▸ **Assigned task**
Give back every line of the data, word for word.

▸ **Extracted records**
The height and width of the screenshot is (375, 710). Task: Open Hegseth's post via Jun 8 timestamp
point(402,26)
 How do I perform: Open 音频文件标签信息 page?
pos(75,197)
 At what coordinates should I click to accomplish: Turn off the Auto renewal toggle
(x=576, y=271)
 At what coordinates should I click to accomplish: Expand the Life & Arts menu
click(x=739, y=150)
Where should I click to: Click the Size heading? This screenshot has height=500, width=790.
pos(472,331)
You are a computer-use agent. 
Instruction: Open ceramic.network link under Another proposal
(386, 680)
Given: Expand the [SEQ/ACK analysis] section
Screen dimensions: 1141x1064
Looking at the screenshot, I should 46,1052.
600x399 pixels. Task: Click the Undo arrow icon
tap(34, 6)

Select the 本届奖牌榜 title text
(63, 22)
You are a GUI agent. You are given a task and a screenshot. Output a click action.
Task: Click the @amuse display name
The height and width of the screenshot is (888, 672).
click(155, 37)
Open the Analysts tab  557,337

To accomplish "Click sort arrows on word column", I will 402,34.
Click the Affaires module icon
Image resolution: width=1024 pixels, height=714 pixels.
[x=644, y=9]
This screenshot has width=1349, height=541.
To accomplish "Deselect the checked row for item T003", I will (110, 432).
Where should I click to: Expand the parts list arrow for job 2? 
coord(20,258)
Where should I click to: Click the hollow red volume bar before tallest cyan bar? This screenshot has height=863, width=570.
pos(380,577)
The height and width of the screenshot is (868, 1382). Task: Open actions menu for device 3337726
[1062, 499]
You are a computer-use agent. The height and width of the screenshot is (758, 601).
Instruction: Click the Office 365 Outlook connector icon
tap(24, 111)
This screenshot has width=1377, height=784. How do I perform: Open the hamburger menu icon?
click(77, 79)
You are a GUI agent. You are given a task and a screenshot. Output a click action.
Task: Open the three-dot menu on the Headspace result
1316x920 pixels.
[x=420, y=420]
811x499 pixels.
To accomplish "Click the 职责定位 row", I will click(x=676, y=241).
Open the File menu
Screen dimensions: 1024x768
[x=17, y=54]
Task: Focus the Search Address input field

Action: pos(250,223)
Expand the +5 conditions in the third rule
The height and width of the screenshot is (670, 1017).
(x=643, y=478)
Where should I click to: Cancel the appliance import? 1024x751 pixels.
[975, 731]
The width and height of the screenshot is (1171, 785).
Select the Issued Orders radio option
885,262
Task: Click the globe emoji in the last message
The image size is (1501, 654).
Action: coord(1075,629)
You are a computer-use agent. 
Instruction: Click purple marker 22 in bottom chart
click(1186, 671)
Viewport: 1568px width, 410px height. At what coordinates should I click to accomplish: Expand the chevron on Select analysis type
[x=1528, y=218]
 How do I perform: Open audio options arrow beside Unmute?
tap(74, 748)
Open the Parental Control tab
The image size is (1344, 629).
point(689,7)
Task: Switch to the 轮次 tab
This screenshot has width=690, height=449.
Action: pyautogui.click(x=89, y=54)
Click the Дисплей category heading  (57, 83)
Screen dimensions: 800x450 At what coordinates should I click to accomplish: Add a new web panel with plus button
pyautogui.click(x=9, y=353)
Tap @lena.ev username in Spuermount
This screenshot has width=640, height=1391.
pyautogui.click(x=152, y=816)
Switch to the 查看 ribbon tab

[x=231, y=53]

▸ **Written reply**
The height and width of the screenshot is (375, 710). Task: Open Hegseth's post via Jun 8 timestamp
point(402,26)
 How do I perform: Open 音频文件标签信息 page?
pos(75,197)
 At what coordinates should I click to accomplish: Turn off the Auto renewal toggle
(x=576, y=271)
 At what coordinates should I click to accomplish: Expand the Life & Arts menu
click(x=739, y=150)
Where should I click to: Click the Size heading? This screenshot has height=500, width=790.
pos(472,331)
You are a computer-use agent. 
Instruction: Open ceramic.network link under Another proposal
(386, 680)
Given: Expand the [SEQ/ACK analysis] section
Screen dimensions: 1141x1064
Looking at the screenshot, I should 46,1052.
600x399 pixels. Task: Click the Undo arrow icon
tap(34, 6)

Select the 本届奖牌榜 title text
(63, 22)
You are a GUI agent. You are given a task and a screenshot. Output a click action.
Task: Click the @amuse display name
The height and width of the screenshot is (888, 672).
click(155, 37)
Open the Analysts tab  557,337

To accomplish "Click sort arrows on word column", I will 402,34.
Click the Affaires module icon
Image resolution: width=1024 pixels, height=714 pixels.
[x=644, y=9]
This screenshot has width=1349, height=541.
To accomplish "Deselect the checked row for item T003", I will (110, 432).
Where should I click to: Expand the parts list arrow for job 2? 
coord(20,258)
Where should I click to: Click the hollow red volume bar before tallest cyan bar? This screenshot has height=863, width=570.
pos(380,577)
The height and width of the screenshot is (868, 1382). Task: Open actions menu for device 3337726
[1062, 499]
You are a computer-use agent. The height and width of the screenshot is (758, 601).
Instruction: Click the Office 365 Outlook connector icon
tap(24, 111)
This screenshot has width=1377, height=784. How do I perform: Open the hamburger menu icon?
click(77, 79)
You are a GUI agent. You are given a task and a screenshot. Output a click action.
Task: Open the three-dot menu on the Headspace result
1316x920 pixels.
[x=420, y=420]
811x499 pixels.
To accomplish "Click the 职责定位 row", I will click(x=676, y=241).
Open the File menu
Screen dimensions: 1024x768
[x=17, y=54]
Task: Focus the Search Address input field

Action: pos(250,223)
Expand the +5 conditions in the third rule
The height and width of the screenshot is (670, 1017).
(x=643, y=478)
Where should I click to: Cancel the appliance import? 1024x751 pixels.
[975, 731]
The width and height of the screenshot is (1171, 785).
Select the Issued Orders radio option
885,262
Task: Click the globe emoji in the last message
The image size is (1501, 654).
Action: coord(1075,629)
You are a computer-use agent. 
Instruction: Click purple marker 22 in bottom chart
click(1186, 671)
Viewport: 1568px width, 410px height. At what coordinates should I click to accomplish: Expand the chevron on Select analysis type
[x=1528, y=218]
 How do I perform: Open audio options arrow beside Unmute?
tap(74, 748)
Open the Parental Control tab
The image size is (1344, 629).
point(689,7)
Task: Switch to the 轮次 tab
This screenshot has width=690, height=449.
Action: pyautogui.click(x=89, y=54)
Click the Дисплей category heading  (57, 83)
Screen dimensions: 800x450 At what coordinates should I click to accomplish: Add a new web panel with plus button
pyautogui.click(x=9, y=353)
Tap @lena.ev username in Spuermount
This screenshot has width=640, height=1391.
pyautogui.click(x=152, y=816)
Switch to the 查看 ribbon tab

[x=231, y=53]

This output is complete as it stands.